## [Excerpt provided]
··········

This uncanny scene featuring new workers at old worker desks demonstrates the absolute fungibility of corporate workers, who can always be replaced with new cogs in the wheel without interrupting the relentless business of the corporate entity — though in the case of Lumon Industries, it’s not clear what that business might be. The MDR department sits at desktop computers looking at screens full of numbers until they recognize numbers that appear “scary.” They cull and bin those numbers. That’s it. That’s their entire job.
Which is not much of a sci-fi reach, that job description. My godson worked at Tesla, Inc. for a while, Elon Musk’s car company that’s now tanking worldwide, and I’m proud to say he led a groundbreaking effort to unionize the Tesla Buffalo branch, before he and all the other unionizers were laid off. But until that happened, his job was to endlessly click on and identify what was contained in various on-screen images, sort of like those “I am not a robot” tests online that ask you to choose all the images that have streetlights in them or something. It was, ironically, a way to train the company’s AI system in object recognition.
Mark S., however, refuses to accept the loss of his former team. And for mysterious reasons, Mark’s wishes are being catered to as long as he’s working on “refining” the data categorized under the name “Cold Harbor.” Lumon management conspires to keep him happy until that landmark date of completion, which is looming, for reasons we don’t yet know, even to the point of arranging to give him something else he desires — which is Helly R.

··········

## [Exercise aim]
Retype the passage about Lumon Industries above word for word, starting with "Mark S., however, refuses" and going on through "is Helly R.".

## [Dataset entries]
··········

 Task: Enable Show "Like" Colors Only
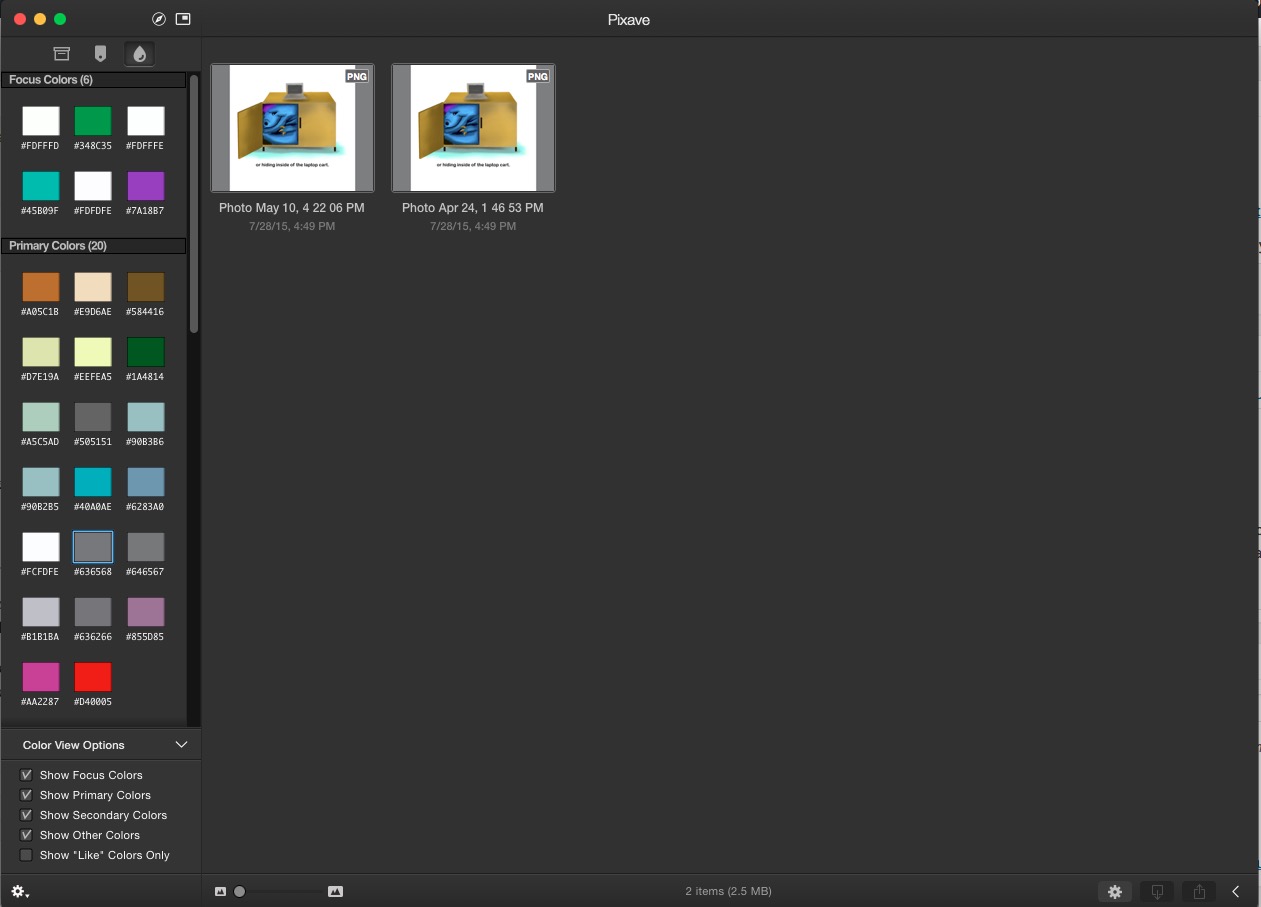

··········

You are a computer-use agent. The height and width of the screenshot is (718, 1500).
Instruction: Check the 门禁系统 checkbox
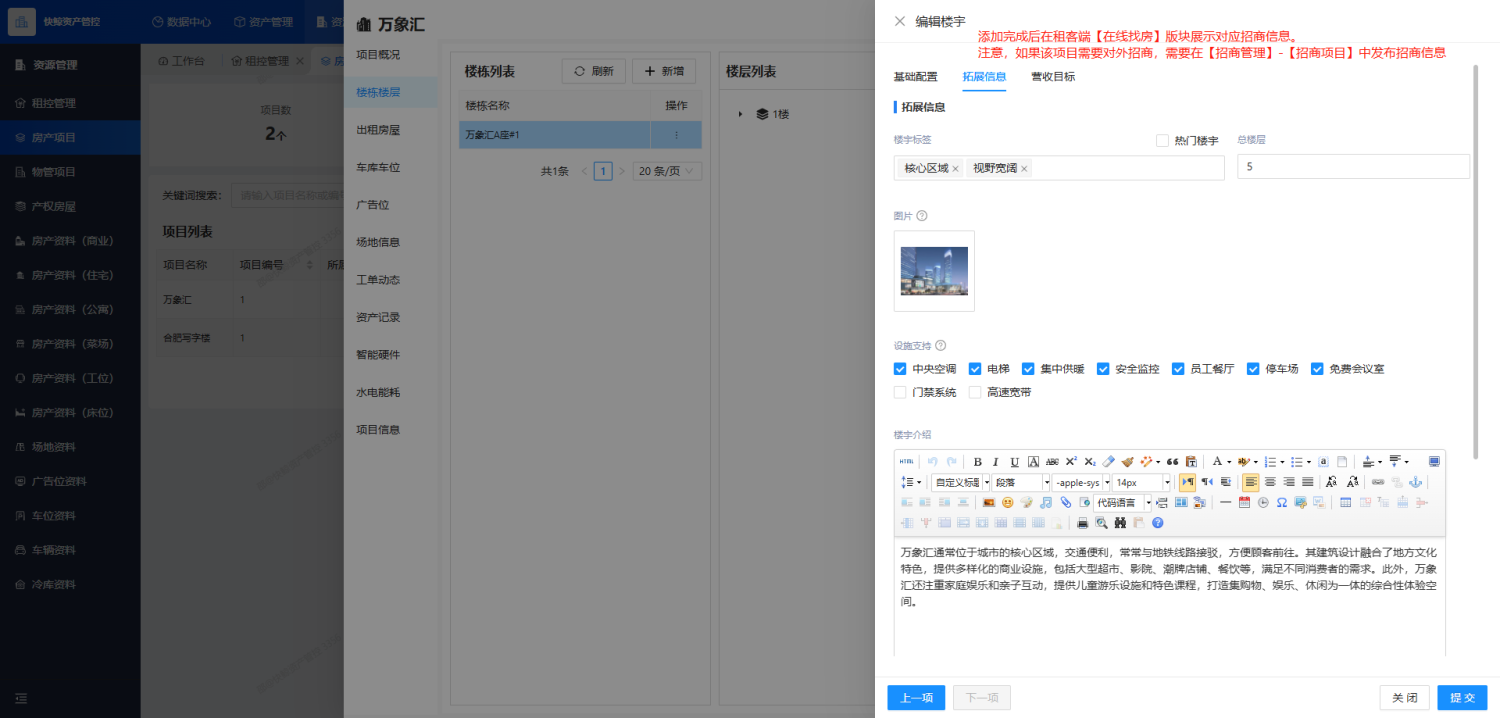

··········

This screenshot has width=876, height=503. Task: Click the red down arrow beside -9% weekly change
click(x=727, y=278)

··········

## [Task answer]
Mark S., however, refuses to accept the loss of his former team. And for mysterious reasons, Mark’s wishes are being catered to as long as he’s working on “refining” the data categorized under the name “Cold Harbor.” Lumon management conspires to keep him happy until that landmark date of completion, which is looming, for reasons we don’t yet know, even to the point of arranging to give him something else he desires — which is Helly R.